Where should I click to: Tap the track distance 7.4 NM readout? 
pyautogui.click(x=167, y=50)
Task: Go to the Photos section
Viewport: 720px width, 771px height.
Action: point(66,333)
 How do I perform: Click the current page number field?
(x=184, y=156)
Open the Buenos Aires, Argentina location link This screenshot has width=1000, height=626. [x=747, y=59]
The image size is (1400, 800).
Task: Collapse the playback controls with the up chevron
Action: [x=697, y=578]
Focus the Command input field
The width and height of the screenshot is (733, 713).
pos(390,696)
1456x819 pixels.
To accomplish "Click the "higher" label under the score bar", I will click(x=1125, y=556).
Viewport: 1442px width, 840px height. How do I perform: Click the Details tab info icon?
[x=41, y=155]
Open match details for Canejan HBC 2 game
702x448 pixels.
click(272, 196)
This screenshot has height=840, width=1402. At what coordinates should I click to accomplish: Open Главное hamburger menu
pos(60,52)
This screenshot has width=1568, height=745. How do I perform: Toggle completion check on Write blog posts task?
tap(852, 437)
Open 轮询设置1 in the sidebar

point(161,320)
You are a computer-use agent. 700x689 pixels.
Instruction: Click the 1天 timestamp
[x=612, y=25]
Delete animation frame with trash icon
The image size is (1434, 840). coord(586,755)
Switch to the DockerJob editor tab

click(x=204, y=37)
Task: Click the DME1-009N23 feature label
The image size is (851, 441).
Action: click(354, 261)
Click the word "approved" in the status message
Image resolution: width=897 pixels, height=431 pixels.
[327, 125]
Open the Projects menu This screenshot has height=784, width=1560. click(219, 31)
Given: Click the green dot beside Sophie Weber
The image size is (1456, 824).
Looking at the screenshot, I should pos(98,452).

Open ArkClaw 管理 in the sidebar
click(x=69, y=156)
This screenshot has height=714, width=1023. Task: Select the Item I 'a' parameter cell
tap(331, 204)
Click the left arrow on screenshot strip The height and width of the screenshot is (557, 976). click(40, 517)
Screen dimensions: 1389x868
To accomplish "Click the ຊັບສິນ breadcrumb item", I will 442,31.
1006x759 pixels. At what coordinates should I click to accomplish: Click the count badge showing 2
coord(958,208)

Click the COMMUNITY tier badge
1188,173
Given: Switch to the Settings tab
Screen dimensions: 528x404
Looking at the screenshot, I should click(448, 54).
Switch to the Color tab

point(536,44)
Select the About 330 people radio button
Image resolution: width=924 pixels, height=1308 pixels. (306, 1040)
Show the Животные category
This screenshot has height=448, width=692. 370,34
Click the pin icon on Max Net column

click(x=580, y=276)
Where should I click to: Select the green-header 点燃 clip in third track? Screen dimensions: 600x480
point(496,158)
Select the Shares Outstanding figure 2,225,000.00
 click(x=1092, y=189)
= = = =
_DIRECTIONS_
Rewrite all of the records, substituting "Change" for every "Switch" and leaving everything else unchanged.

_TASK OUTPUT_
Where should I click to: Tap the track distance 7.4 NM readout? 
pyautogui.click(x=167, y=50)
Task: Go to the Photos section
Viewport: 720px width, 771px height.
Action: point(66,333)
 How do I perform: Click the current page number field?
(x=184, y=156)
Open the Buenos Aires, Argentina location link This screenshot has width=1000, height=626. [x=747, y=59]
The image size is (1400, 800).
Task: Collapse the playback controls with the up chevron
Action: [x=697, y=578]
Focus the Command input field
The width and height of the screenshot is (733, 713).
pos(390,696)
1456x819 pixels.
To accomplish "Click the "higher" label under the score bar", I will click(x=1125, y=556).
Viewport: 1442px width, 840px height. How do I perform: Click the Details tab info icon?
[x=41, y=155]
Open match details for Canejan HBC 2 game
702x448 pixels.
click(272, 196)
This screenshot has height=840, width=1402. At what coordinates should I click to accomplish: Open Главное hamburger menu
pos(60,52)
This screenshot has width=1568, height=745. How do I perform: Toggle completion check on Write blog posts task?
tap(852, 437)
Open 轮询设置1 in the sidebar

point(161,320)
You are a computer-use agent. 700x689 pixels.
Instruction: Click the 1天 timestamp
[x=612, y=25]
Delete animation frame with trash icon
The image size is (1434, 840). coord(586,755)
Change to the DockerJob editor tab

click(x=204, y=37)
Task: Click the DME1-009N23 feature label
The image size is (851, 441).
Action: click(354, 261)
Click the word "approved" in the status message
Image resolution: width=897 pixels, height=431 pixels.
[327, 125]
Open the Projects menu This screenshot has height=784, width=1560. click(219, 31)
Given: Click the green dot beside Sophie Weber
The image size is (1456, 824).
Looking at the screenshot, I should pos(98,452).

Open ArkClaw 管理 in the sidebar
click(x=69, y=156)
This screenshot has height=714, width=1023. Task: Select the Item I 'a' parameter cell
tap(331, 204)
Click the left arrow on screenshot strip The height and width of the screenshot is (557, 976). click(40, 517)
Screen dimensions: 1389x868
To accomplish "Click the ຊັບສິນ breadcrumb item", I will 442,31.
1006x759 pixels. At what coordinates should I click to accomplish: Click the count badge showing 2
coord(958,208)

Click the COMMUNITY tier badge
1188,173
Given: Change to the Settings tab
Screen dimensions: 528x404
Looking at the screenshot, I should click(448, 54).
Change to the Color tab

point(536,44)
Select the About 330 people radio button
Image resolution: width=924 pixels, height=1308 pixels. (306, 1040)
Show the Животные category
This screenshot has height=448, width=692. 370,34
Click the pin icon on Max Net column

click(x=580, y=276)
Where should I click to: Select the green-header 点燃 clip in third track? Screen dimensions: 600x480
point(496,158)
Select the Shares Outstanding figure 2,225,000.00
 click(x=1092, y=189)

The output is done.